Heiratspolitik made in China
Verehrte Prinzessin Wencheng
Dass Heiraten Gebiete vergrößert und Frieden sichert, war nicht erst den Habsburgern geläufig. Auch im alten China nutzte man die "Ehekarte", etwa im Jahr 641 n. Chr., als Prinzessin Wencheng den tibetischen Herrscher Songstan Gambo heiratete.
8. April 2017, 21:58
"Es war einmal vor tausenddreihundert Jahren", so könnte man beginnen, aber die Geschichte der schönen Prinzessin Wencheng, die jedem in Tibet geläufig ist - und fast jedem in China - ist kein Märchen. Und doch gehört ihre Geschichte zu den Stoffen, aus denen Märchen gewebt werden.
Werben um Wencheng
Wenchengs Geschichte beginnt im hohen Tibet, dem damaligen Königreich Tubo, das von seinem 32. Zanpu, so lautete der Titel des Herrschers, nach separatistischen Wirren wieder zu einem großen und starken Reich geeint wurde - mit Lhasa als neuer Hauptstadt. Songtsan Gambo, der heute noch hoch verehrt wird, legte großen Wert darauf, mit den benachbarten Völkern in gutem Einvernehmen zu leben und von ihnen zu lernen. Er wollte, dass sein Volk sesshaft würde. Und er ermunterte sein Volk, über die Grenzen hinaus zu heiraten. Er selbst ging mit gutem Beispiel voran und heiratete um 633 eine nepalesische Königstochter.

────────────────

*Material erkunden*:
- A) Fassen Sie bitte den Absatz des Textes über Prinzessin Wencheng, der mit „Wenchengs Geschichte beginnt“ anfängt, als Stichpunktliste zusammen und behalten Sie dabei die wesentlichen Fakten bei.
- B) Aktualisieren Sie im Text über Prinzessin Wencheng die Passage, beginnend mit „Werben um Wencheng“ und weiter bis einschließlich „eine nepalesische Königstochter.“, indem Sie „Hauptstadt“ durch „Residenzstadt“ ersetzen.
- C) Schreiben Sie den Text über Prinzessin Wencheng nach seinem letzten Satz weiter.
Für die Bearbeitung werden die Datensätze nicht benötigt.

*Extrahiertes Material*:

────────────────

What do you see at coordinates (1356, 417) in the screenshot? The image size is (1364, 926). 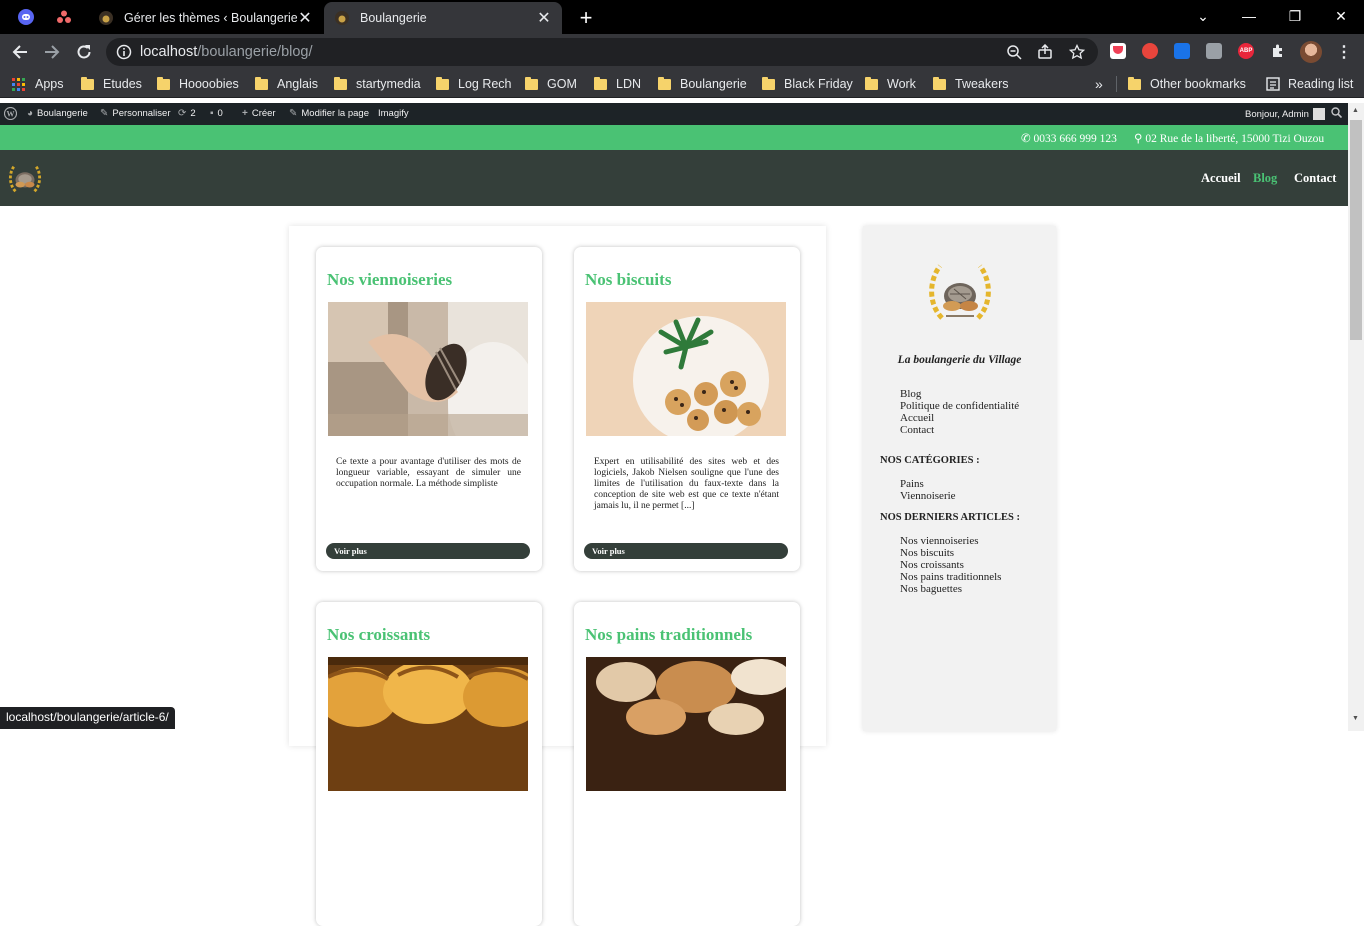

────────────────

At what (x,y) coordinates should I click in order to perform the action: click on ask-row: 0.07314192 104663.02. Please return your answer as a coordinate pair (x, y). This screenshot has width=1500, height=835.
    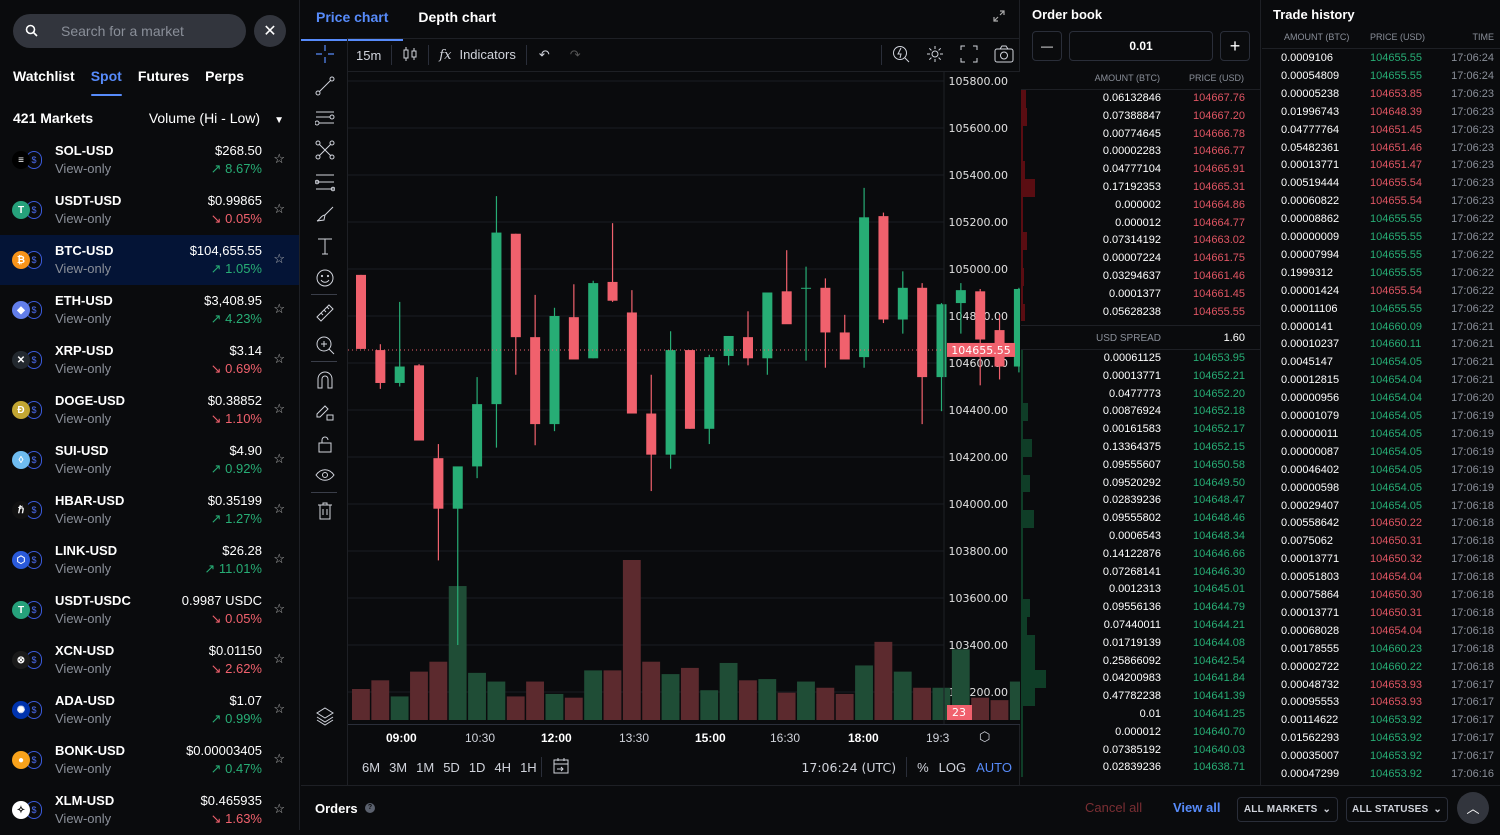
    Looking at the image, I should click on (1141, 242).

────────────────

*Ihre Antworten*:
- A)
- Wenchengs Geschichte beginnt in Tibet, dem damaligen Königreich Tubo.
- Der 32. Zanpu (Titel des Herrschers) einte das Reich nach separatistischen Wirren wieder zu einem großen und starken Reich.
- Lhasa wurde die neue Hauptstadt.
- Songtsan Gambo, der noch heute hoch verehrt wird, legte Wert auf gutes Einvernehmen mit den Nachbarvölkern und wollte von ihnen lernen.
- Er wollte sein Volk sesshaft machen und ermunterte es, über die Grenzen hinaus zu heiraten.
- Er selbst heiratete um 633 eine nepalesische Königstochter.

- B)
Werben um Wencheng
Wenchengs Geschichte beginnt im hohen Tibet, dem damaligen Königreich Tubo, das von seinem 32. Zanpu, so lautete der Titel des Herrschers, nach separatistischen Wirren wieder zu einem großen und starken Reich geeint wurde - mit Lhasa als neuer Residenzstadt. Songtsan Gambo, der heute noch hoch verehrt wird, legte großen Wert darauf, mit den benachbarten Völkern in gutem Einvernehmen zu leben und von ihnen zu lernen. Er wollte, dass sein Volk sesshaft würde. Und er ermunterte sein Volk, über die Grenzen hinaus zu heiraten. Er selbst ging mit gutem Beispiel voran und heiratete um 633 eine nepalesische Königstochter.

- C)
Im Jahr 640 sandte er seinen Premierminister Lu Tsongtsan als Brautwerber nach Chang'an, in die Hauptstadt des chinesischen Tang-Reiches. Die Legende erzählt, dass Lu Tsongtsan mit seinem 100 Mann starkem Gefolge, das eine sehr große Menge von Geschenken mitbrachte, an einem kalten Wintertag in Chang'an eintraf. Der Kaiser war sehr beeindruckt und sehr geneigt, der Bitte seines mächtigen Nachbarn nachzukommen, doch war die Kunde von der Heiratsfähigkeit seiner schönen 16 Jahre alten Tochter auch in andere Reiche gedrungen: Es waren noch zwölf andere Bewerber samt Entourage im Palast einquartiert. So ließ Kaiser Taizong verkünden, dass derjenige die Hand seiner Tochter erringen würde, dessen Abgesandte als erste fünf Aufgaben lösen würde.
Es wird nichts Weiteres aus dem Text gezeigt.